Based on the inactive ingredient thyroglobin, the FDA recently classified desiccated thyroid extract (“DTE”) as a biologic and sent letters to that effect to the National Association of Boards of Pharmacy (“NABP”).[3] Since DTE has a USP/NF monograph, 503A pharmacies have been compounding it. One of the issues here is that the active ingredient does not meet the definition of a biologic, a biologic cannot be classified based on an inactive ingredient which does not even appear in the USP monograph or commercial product labeling. Clearly, the Notice and Comment process proscribed by the Administrative Procedures Act was circumvented and an inactive ingredient is not a protein for the purposes of the statutory definition of a biological product. FDA recently stated it will exercise enforcement discretion with compounders of DTE.

FDA is currently considering placing eleven hormones (e.g., estradiol, estrone, estriol, progesterone, testosterone) used in Compounded Bioidentical Hormone Therapy (“cBHT”) on a “difficult to compound list”, effectively banning compounding of these ingredients.

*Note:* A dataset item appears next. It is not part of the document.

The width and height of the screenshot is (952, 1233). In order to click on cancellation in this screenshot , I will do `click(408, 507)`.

Already banned from compounding are hormones recently classified as biologics which includes such fertility compounds as HCG, FSH and HMG. FDA tried unsuccessfully in 2008 and 2018 to ban bHRT. Grassroots efforts to preserve patient access to bHRT involve a legislative, regulatory and legal multi-prong approach.

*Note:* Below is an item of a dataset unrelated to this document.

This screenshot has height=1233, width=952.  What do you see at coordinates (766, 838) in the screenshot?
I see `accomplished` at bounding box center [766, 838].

In January 2023, FDA issued a Guidance permitting 503B facilities to temporarily compound ibuprofen suspension.[4] In February 2023, FDA updated its Guidance to further bolster access to ibuprofen suspensions by permitting 503B facilities to supply compounded ibuprofen suspension to retail and hospital pharmacies to dispense to patients for home use (i.e. resale). The updated guidance clarifies the beyond use date, specific concentration permitted and requirements for antimicrobial testing.[5] Acetaminophen solution which is also on shortage is not addressed in the new Guidance.

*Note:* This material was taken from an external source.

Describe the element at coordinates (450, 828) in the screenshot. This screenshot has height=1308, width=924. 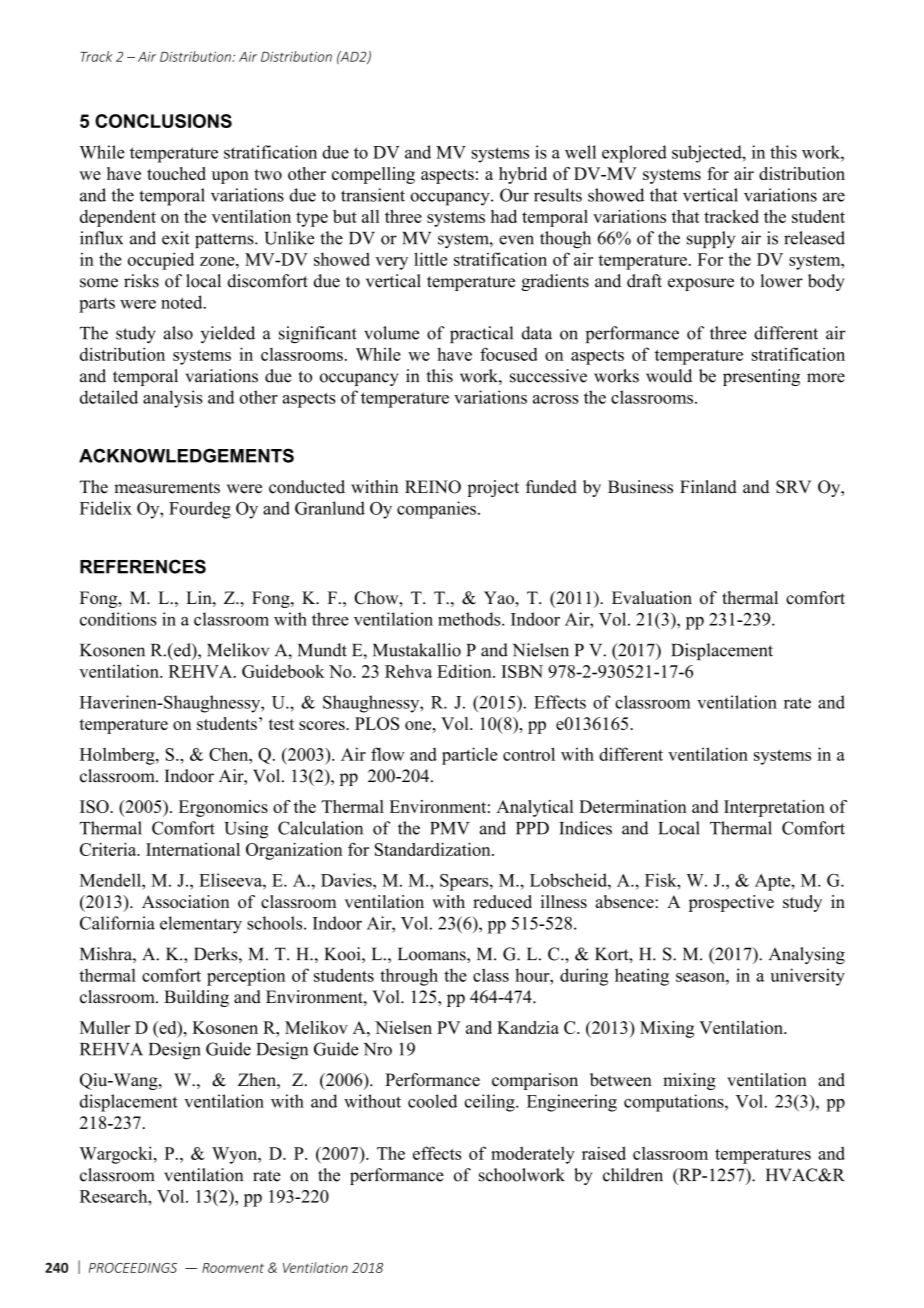
I see `PMV` at that location.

There are certainly many legal and regulatory developments which present opportunities as well as challenges for pharmacy compounders.

How Frier Levitt Can Help

Frier Levitt routinely represents a wide array of compounding pharmacies and has supported the efforts of health professionals and clients to prescribe and compound. In addition to this advocacy work, Frier Levitt can perform due diligence and analyze compounding practices for FDA, USP, and state-specific regulatory compliance, including medical necessity documentation, labeling, reimbursement issues, and infrastructure. We also prepare practice-specific compounding policies and procedures that provide clear guidelines, standards and training for staff. For legal and regulatory advice to address this latest effort to limit compounding, please contact Frier Levitt for more information.

 

[1] Guidance for Industry. Temporary Policy for 503A for Hospitalized Patients During COVID Emergency. Center for Drug Evaluation & Research. Food and Drug Administration. May 21, 2021.

[2] Immediately In Effect Guidance for Industry. Compounding Certain Beta-lactam Products in Shortage Under Section 503A of the Federal Food, Drug, and Cosmetic Act. Center for Drug Evaluation and Research. Food and Drug Administration. Nov 2022.

[3] Letter from Shannon Glueck, Branch Chief, Office of Compounding and Compliance, FDA to Lemrey “Al” Carter, Executive Director, NABP, dated September 16, 2022.

[4] Guidance for Industry. Compounding Certain Ibuprofen Oral Suspension Products Under Section 503B of the Federal Food , Drug, and Cosmetic Act. Center for Drug Evaluation and Research. Food and Drug Administration. January 2023.

[5] Updated February 9, 2023. Replaces January Guidance.